## Dataset excerpts

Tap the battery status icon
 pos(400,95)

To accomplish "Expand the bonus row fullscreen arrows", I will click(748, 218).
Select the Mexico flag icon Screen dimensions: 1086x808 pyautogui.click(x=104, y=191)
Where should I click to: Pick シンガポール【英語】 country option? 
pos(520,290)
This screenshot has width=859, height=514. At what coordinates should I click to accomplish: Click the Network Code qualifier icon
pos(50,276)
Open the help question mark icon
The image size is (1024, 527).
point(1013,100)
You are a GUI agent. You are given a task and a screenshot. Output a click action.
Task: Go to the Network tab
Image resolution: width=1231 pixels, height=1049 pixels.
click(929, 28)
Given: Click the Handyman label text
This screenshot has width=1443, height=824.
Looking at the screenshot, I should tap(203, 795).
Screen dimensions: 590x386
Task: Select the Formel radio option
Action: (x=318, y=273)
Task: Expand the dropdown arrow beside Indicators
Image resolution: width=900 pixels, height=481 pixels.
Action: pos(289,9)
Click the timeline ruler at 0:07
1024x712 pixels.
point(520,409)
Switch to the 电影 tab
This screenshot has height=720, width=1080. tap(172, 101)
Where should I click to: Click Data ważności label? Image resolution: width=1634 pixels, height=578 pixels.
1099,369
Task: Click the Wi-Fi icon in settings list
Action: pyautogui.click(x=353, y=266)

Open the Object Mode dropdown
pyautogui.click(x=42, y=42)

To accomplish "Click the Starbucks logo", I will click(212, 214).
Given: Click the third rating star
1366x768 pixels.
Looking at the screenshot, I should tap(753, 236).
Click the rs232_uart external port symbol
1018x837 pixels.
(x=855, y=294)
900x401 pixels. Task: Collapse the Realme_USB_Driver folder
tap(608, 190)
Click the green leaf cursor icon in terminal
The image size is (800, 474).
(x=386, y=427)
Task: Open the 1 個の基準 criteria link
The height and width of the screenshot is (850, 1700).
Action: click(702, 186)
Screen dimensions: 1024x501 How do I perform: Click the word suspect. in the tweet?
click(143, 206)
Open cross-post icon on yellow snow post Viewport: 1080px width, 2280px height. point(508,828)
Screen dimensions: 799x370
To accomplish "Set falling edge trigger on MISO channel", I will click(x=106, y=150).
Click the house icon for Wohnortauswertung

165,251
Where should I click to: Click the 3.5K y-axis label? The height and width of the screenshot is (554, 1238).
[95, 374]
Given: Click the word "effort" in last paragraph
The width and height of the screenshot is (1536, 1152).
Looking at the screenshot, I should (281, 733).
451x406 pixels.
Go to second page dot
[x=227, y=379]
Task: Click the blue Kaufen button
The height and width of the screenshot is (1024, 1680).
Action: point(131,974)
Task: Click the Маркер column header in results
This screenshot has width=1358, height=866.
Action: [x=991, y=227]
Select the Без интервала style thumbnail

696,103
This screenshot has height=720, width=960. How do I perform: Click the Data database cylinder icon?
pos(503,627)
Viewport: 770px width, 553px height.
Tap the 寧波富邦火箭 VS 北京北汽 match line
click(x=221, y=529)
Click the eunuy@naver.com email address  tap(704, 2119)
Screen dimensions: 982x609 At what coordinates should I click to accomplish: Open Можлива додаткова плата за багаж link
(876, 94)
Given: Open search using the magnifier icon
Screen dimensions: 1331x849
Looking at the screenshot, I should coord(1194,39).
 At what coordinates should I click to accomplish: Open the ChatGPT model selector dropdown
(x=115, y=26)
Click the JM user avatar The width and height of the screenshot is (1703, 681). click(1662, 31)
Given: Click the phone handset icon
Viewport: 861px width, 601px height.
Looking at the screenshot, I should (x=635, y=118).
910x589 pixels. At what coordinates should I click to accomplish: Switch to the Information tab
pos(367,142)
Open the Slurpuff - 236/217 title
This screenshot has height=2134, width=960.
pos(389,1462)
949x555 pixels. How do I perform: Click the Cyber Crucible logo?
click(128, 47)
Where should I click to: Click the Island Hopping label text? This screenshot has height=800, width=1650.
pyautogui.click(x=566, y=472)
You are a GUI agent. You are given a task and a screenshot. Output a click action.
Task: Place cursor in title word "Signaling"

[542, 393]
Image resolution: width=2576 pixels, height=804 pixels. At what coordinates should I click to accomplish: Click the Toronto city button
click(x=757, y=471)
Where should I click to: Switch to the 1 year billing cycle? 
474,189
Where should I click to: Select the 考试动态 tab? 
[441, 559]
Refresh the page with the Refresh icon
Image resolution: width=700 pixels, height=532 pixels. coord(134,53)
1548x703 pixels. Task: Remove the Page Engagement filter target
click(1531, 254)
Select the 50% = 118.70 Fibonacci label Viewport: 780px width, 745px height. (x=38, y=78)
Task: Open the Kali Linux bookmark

## Work instructions
Every line of the listing above that contains "Expand" is to be copied.

## Answer to the problem
To accomplish "Expand the bonus row fullscreen arrows", I will click(748, 218).
Task: Expand the dropdown arrow beside Indicators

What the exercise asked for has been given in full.